§ Your goal
Below are the records; retype each one exactly.

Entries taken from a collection
☆ ☆ ☆ ☆ ☆ ☆ ☆

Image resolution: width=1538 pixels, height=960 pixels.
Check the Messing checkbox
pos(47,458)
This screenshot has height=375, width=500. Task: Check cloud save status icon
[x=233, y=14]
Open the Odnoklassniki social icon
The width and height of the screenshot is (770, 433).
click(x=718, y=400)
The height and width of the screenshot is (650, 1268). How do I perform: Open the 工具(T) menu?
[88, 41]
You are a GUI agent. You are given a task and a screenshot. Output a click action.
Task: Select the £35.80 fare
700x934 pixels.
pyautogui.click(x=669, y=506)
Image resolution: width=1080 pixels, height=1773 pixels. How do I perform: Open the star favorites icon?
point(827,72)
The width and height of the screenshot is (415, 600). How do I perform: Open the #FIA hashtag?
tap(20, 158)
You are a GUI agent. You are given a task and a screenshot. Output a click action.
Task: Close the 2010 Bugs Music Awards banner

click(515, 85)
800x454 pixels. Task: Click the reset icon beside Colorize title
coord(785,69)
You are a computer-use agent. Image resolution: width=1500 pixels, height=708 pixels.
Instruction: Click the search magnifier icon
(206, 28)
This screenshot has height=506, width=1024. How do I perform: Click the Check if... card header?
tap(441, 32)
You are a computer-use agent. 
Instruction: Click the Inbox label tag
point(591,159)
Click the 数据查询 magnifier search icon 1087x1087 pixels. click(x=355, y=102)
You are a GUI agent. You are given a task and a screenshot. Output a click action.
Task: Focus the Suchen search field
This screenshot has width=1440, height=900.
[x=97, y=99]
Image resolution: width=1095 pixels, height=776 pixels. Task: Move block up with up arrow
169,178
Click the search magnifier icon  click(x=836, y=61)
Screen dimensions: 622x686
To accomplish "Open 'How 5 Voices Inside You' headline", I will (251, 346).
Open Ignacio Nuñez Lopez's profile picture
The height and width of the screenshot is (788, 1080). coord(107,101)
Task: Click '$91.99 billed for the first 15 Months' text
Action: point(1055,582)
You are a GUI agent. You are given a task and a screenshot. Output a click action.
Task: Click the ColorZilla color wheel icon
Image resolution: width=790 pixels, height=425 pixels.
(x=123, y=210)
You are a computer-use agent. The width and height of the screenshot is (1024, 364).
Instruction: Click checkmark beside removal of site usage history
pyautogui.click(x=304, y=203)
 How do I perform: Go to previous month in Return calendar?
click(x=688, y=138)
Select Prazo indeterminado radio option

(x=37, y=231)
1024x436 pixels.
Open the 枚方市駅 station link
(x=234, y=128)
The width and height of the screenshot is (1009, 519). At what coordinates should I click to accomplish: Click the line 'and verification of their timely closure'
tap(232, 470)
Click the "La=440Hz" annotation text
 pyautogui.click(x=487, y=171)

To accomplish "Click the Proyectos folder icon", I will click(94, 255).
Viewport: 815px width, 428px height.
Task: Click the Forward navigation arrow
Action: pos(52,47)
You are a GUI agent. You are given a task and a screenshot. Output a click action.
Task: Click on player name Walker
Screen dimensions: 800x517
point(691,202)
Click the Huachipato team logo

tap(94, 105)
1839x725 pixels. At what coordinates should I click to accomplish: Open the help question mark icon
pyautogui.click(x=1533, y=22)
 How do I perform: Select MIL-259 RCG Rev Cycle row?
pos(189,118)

☆ ☆ ☆ ☆ ☆ ☆ ☆

§ Answer to this problem
Image resolution: width=1538 pixels, height=960 pixels.
Check the Messing checkbox
pos(47,458)
This screenshot has height=375, width=500. Task: Check cloud save status icon
[x=233, y=14]
Open the Odnoklassniki social icon
The width and height of the screenshot is (770, 433).
click(x=718, y=400)
The height and width of the screenshot is (650, 1268). How do I perform: Open the 工具(T) menu?
[88, 41]
You are a GUI agent. You are given a task and a screenshot. Output a click action.
Task: Select the £35.80 fare
700x934 pixels.
pyautogui.click(x=669, y=506)
Image resolution: width=1080 pixels, height=1773 pixels. How do I perform: Open the star favorites icon?
point(827,72)
The width and height of the screenshot is (415, 600). How do I perform: Open the #FIA hashtag?
tap(20, 158)
You are a GUI agent. You are given a task and a screenshot. Output a click action.
Task: Close the 2010 Bugs Music Awards banner

click(515, 85)
800x454 pixels. Task: Click the reset icon beside Colorize title
coord(785,69)
You are a computer-use agent. Image resolution: width=1500 pixels, height=708 pixels.
Instruction: Click the search magnifier icon
(206, 28)
This screenshot has height=506, width=1024. How do I perform: Click the Check if... card header?
tap(441, 32)
You are a computer-use agent. 
Instruction: Click the Inbox label tag
point(591,159)
Click the 数据查询 magnifier search icon 1087x1087 pixels. click(x=355, y=102)
You are a GUI agent. You are given a task and a screenshot. Output a click action.
Task: Focus the Suchen search field
This screenshot has width=1440, height=900.
[x=97, y=99]
Image resolution: width=1095 pixels, height=776 pixels. Task: Move block up with up arrow
169,178
Click the search magnifier icon  click(x=836, y=61)
Screen dimensions: 622x686
To accomplish "Open 'How 5 Voices Inside You' headline", I will (251, 346).
Open Ignacio Nuñez Lopez's profile picture
The height and width of the screenshot is (788, 1080). coord(107,101)
Task: Click '$91.99 billed for the first 15 Months' text
Action: point(1055,582)
You are a GUI agent. You are given a task and a screenshot. Output a click action.
Task: Click the ColorZilla color wheel icon
Image resolution: width=790 pixels, height=425 pixels.
(x=123, y=210)
You are a computer-use agent. The width and height of the screenshot is (1024, 364).
Instruction: Click checkmark beside removal of site usage history
pyautogui.click(x=304, y=203)
 How do I perform: Go to previous month in Return calendar?
click(x=688, y=138)
Select Prazo indeterminado radio option

(x=37, y=231)
1024x436 pixels.
Open the 枚方市駅 station link
(x=234, y=128)
The width and height of the screenshot is (1009, 519). At what coordinates should I click to accomplish: Click the line 'and verification of their timely closure'
tap(232, 470)
Click the "La=440Hz" annotation text
 pyautogui.click(x=487, y=171)

To accomplish "Click the Proyectos folder icon", I will click(94, 255).
Viewport: 815px width, 428px height.
Task: Click the Forward navigation arrow
Action: pos(52,47)
You are a GUI agent. You are given a task and a screenshot. Output a click action.
Task: Click on player name Walker
Screen dimensions: 800x517
point(691,202)
Click the Huachipato team logo

tap(94, 105)
1839x725 pixels. At what coordinates should I click to accomplish: Open the help question mark icon
pyautogui.click(x=1533, y=22)
 How do I perform: Select MIL-259 RCG Rev Cycle row?
pos(189,118)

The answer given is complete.